DATA FOR THIS TASK:
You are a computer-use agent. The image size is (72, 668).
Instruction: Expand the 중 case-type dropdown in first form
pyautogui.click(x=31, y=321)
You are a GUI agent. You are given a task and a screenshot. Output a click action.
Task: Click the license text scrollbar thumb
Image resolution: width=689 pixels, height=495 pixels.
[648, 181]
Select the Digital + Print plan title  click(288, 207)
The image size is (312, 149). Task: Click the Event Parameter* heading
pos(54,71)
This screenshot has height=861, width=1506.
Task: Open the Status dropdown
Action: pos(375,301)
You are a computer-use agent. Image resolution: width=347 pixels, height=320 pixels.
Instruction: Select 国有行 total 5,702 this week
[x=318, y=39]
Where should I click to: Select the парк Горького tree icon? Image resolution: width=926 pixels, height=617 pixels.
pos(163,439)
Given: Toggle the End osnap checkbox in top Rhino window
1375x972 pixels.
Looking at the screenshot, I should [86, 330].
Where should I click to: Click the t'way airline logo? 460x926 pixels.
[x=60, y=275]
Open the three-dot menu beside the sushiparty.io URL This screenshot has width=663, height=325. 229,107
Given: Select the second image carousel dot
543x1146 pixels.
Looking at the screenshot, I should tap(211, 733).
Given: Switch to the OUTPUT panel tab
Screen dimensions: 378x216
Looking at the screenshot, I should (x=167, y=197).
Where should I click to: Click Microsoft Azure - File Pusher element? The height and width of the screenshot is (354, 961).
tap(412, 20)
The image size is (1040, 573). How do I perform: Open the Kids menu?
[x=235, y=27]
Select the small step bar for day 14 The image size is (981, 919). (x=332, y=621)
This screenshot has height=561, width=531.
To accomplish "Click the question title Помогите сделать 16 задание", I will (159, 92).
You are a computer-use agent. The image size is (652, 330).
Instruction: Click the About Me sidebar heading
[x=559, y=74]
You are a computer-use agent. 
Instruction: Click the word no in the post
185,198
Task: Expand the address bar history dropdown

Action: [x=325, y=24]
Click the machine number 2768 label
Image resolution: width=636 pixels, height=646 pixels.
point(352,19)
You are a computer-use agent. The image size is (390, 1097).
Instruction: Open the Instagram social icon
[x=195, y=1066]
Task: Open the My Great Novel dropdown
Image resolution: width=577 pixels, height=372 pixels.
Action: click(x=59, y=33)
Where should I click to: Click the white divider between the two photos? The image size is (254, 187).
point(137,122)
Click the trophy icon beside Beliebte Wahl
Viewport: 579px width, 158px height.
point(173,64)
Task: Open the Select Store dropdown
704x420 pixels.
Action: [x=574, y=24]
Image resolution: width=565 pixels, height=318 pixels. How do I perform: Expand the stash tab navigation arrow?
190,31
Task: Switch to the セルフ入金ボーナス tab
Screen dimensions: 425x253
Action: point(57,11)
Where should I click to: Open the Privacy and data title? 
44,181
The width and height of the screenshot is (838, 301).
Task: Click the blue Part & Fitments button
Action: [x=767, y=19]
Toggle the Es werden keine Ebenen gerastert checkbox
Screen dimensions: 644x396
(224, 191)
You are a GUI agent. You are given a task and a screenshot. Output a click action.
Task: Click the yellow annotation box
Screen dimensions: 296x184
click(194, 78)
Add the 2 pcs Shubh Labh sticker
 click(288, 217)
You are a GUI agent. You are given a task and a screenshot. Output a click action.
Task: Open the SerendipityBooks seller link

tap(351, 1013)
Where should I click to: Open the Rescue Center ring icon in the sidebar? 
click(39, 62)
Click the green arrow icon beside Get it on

ASSIGNED TASK:
All the data above is to be given again, exactly.

EXERCISE SOLUTION:
You are a computer-use agent. The image size is (72, 668).
Instruction: Expand the 중 case-type dropdown in first form
pyautogui.click(x=31, y=321)
You are a GUI agent. You are given a task and a screenshot. Output a click action.
Task: Click the license text scrollbar thumb
Image resolution: width=689 pixels, height=495 pixels.
[648, 181]
Select the Digital + Print plan title  click(288, 207)
The image size is (312, 149). Task: Click the Event Parameter* heading
pos(54,71)
This screenshot has height=861, width=1506.
Task: Open the Status dropdown
Action: pos(375,301)
You are a computer-use agent. Image resolution: width=347 pixels, height=320 pixels.
Instruction: Select 国有行 total 5,702 this week
[x=318, y=39]
Where should I click to: Select the парк Горького tree icon? Image resolution: width=926 pixels, height=617 pixels.
pos(163,439)
Given: Toggle the End osnap checkbox in top Rhino window
1375x972 pixels.
Looking at the screenshot, I should [86, 330].
Where should I click to: Click the t'way airline logo? 460x926 pixels.
[x=60, y=275]
Open the three-dot menu beside the sushiparty.io URL This screenshot has width=663, height=325. 229,107
Given: Select the second image carousel dot
543x1146 pixels.
Looking at the screenshot, I should tap(211, 733).
Given: Switch to the OUTPUT panel tab
Screen dimensions: 378x216
Looking at the screenshot, I should (x=167, y=197).
Where should I click to: Click Microsoft Azure - File Pusher element? The height and width of the screenshot is (354, 961).
tap(412, 20)
The image size is (1040, 573). How do I perform: Open the Kids menu?
[x=235, y=27]
Select the small step bar for day 14 The image size is (981, 919). (x=332, y=621)
This screenshot has height=561, width=531.
To accomplish "Click the question title Помогите сделать 16 задание", I will (159, 92).
You are a computer-use agent. The image size is (652, 330).
Instruction: Click the About Me sidebar heading
[x=559, y=74]
You are a computer-use agent. 
Instruction: Click the word no in the post
185,198
Task: Expand the address bar history dropdown

Action: [x=325, y=24]
Click the machine number 2768 label
Image resolution: width=636 pixels, height=646 pixels.
point(352,19)
You are a computer-use agent. The image size is (390, 1097).
Instruction: Open the Instagram social icon
[x=195, y=1066]
Task: Open the My Great Novel dropdown
Image resolution: width=577 pixels, height=372 pixels.
Action: click(x=59, y=33)
Where should I click to: Click the white divider between the two photos? The image size is (254, 187).
point(137,122)
Click the trophy icon beside Beliebte Wahl
Viewport: 579px width, 158px height.
point(173,64)
Task: Open the Select Store dropdown
704x420 pixels.
Action: [x=574, y=24]
Image resolution: width=565 pixels, height=318 pixels. How do I perform: Expand the stash tab navigation arrow?
190,31
Task: Switch to the セルフ入金ボーナス tab
Screen dimensions: 425x253
Action: point(57,11)
Where should I click to: Open the Privacy and data title? 
44,181
The width and height of the screenshot is (838, 301).
Task: Click the blue Part & Fitments button
Action: [x=767, y=19]
Toggle the Es werden keine Ebenen gerastert checkbox
Screen dimensions: 644x396
(224, 191)
You are a GUI agent. You are given a task and a screenshot. Output a click action.
Task: Click the yellow annotation box
Screen dimensions: 296x184
click(194, 78)
Add the 2 pcs Shubh Labh sticker
 click(288, 217)
You are a GUI agent. You are given a task and a screenshot. Output a click action.
Task: Open the SerendipityBooks seller link

tap(351, 1013)
Where should I click to: Open the Rescue Center ring icon in the sidebar? 
click(39, 62)
Click the green arrow icon beside Get it on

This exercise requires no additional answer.